--- What is expected ---
The records below need to be restated word for word.

--- Data ---
----

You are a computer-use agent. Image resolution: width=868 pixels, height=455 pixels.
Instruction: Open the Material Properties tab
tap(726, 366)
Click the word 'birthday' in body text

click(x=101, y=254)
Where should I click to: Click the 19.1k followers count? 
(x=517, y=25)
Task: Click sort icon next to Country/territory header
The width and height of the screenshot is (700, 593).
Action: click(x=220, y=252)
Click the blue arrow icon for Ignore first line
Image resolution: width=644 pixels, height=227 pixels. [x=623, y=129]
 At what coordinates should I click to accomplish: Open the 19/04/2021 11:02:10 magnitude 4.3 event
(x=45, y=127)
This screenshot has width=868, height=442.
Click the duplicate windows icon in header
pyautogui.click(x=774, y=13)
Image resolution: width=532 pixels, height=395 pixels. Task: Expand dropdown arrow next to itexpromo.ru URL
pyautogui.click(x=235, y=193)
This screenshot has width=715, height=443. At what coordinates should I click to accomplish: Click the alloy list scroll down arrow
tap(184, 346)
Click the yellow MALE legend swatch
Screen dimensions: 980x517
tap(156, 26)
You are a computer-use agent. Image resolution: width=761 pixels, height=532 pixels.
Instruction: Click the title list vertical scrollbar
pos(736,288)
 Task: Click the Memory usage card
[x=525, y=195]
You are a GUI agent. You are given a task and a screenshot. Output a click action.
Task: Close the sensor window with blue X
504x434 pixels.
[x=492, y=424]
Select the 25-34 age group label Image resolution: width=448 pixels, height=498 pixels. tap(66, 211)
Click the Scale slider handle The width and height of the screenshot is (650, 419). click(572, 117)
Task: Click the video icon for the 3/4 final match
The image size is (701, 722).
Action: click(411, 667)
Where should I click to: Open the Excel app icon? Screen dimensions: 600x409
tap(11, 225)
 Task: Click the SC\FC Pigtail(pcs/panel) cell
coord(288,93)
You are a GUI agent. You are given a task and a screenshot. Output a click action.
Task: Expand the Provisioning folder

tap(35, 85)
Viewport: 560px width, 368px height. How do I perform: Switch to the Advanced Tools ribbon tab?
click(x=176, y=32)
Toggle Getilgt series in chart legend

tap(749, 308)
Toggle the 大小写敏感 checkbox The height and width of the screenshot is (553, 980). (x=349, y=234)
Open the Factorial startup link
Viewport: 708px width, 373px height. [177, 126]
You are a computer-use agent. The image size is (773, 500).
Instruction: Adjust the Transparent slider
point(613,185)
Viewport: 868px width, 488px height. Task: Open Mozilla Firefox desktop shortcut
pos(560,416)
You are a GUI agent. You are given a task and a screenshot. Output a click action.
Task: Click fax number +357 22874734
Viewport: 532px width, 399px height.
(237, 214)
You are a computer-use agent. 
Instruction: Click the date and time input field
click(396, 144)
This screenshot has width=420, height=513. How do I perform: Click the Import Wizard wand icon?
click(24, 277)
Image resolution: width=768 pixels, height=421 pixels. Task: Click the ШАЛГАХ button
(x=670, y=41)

----

--- Solved problem ---
You are a computer-use agent. Image resolution: width=868 pixels, height=455 pixels.
Instruction: Open the Material Properties tab
tap(726, 366)
Click the word 'birthday' in body text

click(x=101, y=254)
Where should I click to: Click the 19.1k followers count? 
(x=517, y=25)
Task: Click sort icon next to Country/territory header
The width and height of the screenshot is (700, 593).
Action: click(x=220, y=252)
Click the blue arrow icon for Ignore first line
Image resolution: width=644 pixels, height=227 pixels. [x=623, y=129]
 At what coordinates should I click to accomplish: Open the 19/04/2021 11:02:10 magnitude 4.3 event
(x=45, y=127)
This screenshot has width=868, height=442.
Click the duplicate windows icon in header
pyautogui.click(x=774, y=13)
Image resolution: width=532 pixels, height=395 pixels. Task: Expand dropdown arrow next to itexpromo.ru URL
pyautogui.click(x=235, y=193)
This screenshot has width=715, height=443. At what coordinates should I click to accomplish: Click the alloy list scroll down arrow
tap(184, 346)
Click the yellow MALE legend swatch
Screen dimensions: 980x517
tap(156, 26)
You are a computer-use agent. Image resolution: width=761 pixels, height=532 pixels.
Instruction: Click the title list vertical scrollbar
pos(736,288)
 Task: Click the Memory usage card
[x=525, y=195]
You are a GUI agent. You are given a task and a screenshot. Output a click action.
Task: Close the sensor window with blue X
504x434 pixels.
[x=492, y=424]
Select the 25-34 age group label Image resolution: width=448 pixels, height=498 pixels. tap(66, 211)
Click the Scale slider handle The width and height of the screenshot is (650, 419). click(572, 117)
Task: Click the video icon for the 3/4 final match
The image size is (701, 722).
Action: click(411, 667)
Where should I click to: Open the Excel app icon? Screen dimensions: 600x409
tap(11, 225)
 Task: Click the SC\FC Pigtail(pcs/panel) cell
coord(288,93)
You are a GUI agent. You are given a task and a screenshot. Output a click action.
Task: Expand the Provisioning folder

tap(35, 85)
Viewport: 560px width, 368px height. How do I perform: Switch to the Advanced Tools ribbon tab?
click(x=176, y=32)
Toggle Getilgt series in chart legend

tap(749, 308)
Toggle the 大小写敏感 checkbox The height and width of the screenshot is (553, 980). (x=349, y=234)
Open the Factorial startup link
Viewport: 708px width, 373px height. [177, 126]
You are a computer-use agent. The image size is (773, 500).
Instruction: Adjust the Transparent slider
point(613,185)
Viewport: 868px width, 488px height. Task: Open Mozilla Firefox desktop shortcut
pos(560,416)
You are a GUI agent. You are given a task and a screenshot. Output a click action.
Task: Click fax number +357 22874734
Viewport: 532px width, 399px height.
(237, 214)
You are a computer-use agent. 
Instruction: Click the date and time input field
click(396, 144)
This screenshot has width=420, height=513. How do I perform: Click the Import Wizard wand icon?
click(24, 277)
Image resolution: width=768 pixels, height=421 pixels. Task: Click the ШАЛГАХ button
(x=670, y=41)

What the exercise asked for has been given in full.